_Prompt_
Copy out all of the entries below, requests included. Shift every number in the answers (the coordinates and any image dimensions given there) by subtracting 102, leave the numbers in the requests unchanged, and omit the pictures.

_Given data_

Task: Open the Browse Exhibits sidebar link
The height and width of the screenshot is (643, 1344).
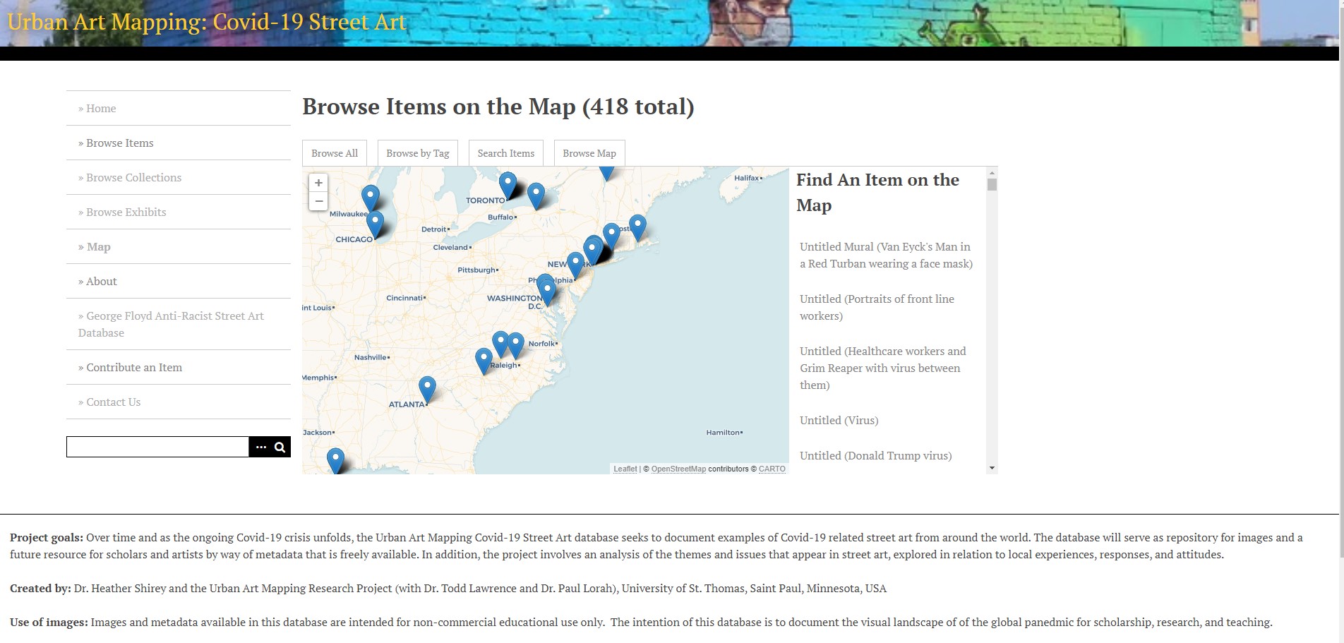Action: (126, 212)
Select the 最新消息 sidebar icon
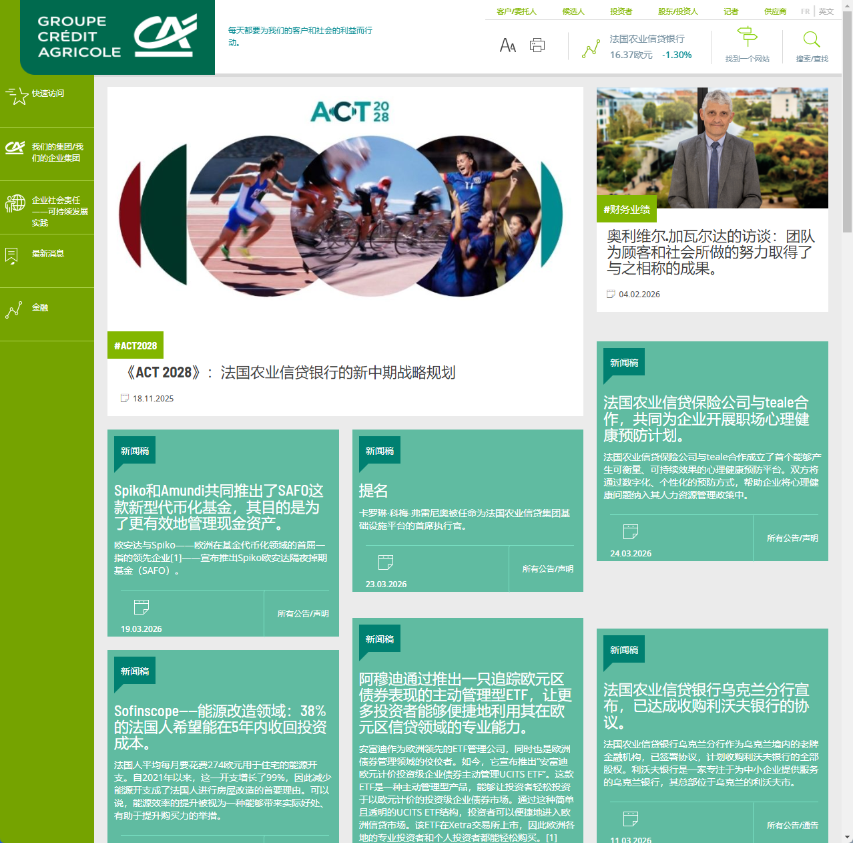Image resolution: width=853 pixels, height=843 pixels. [x=11, y=255]
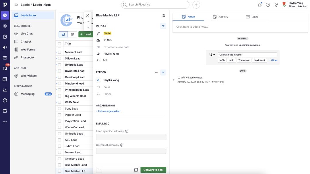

_Response_
Task: Open the Browse Exhibits sidebar link
The height and width of the screenshot is (643, 1344).
Action: (24, 110)
Select the 最新消息 sidebar icon
Image resolution: width=751 pixels, height=741 pixels. [x=-91, y=153]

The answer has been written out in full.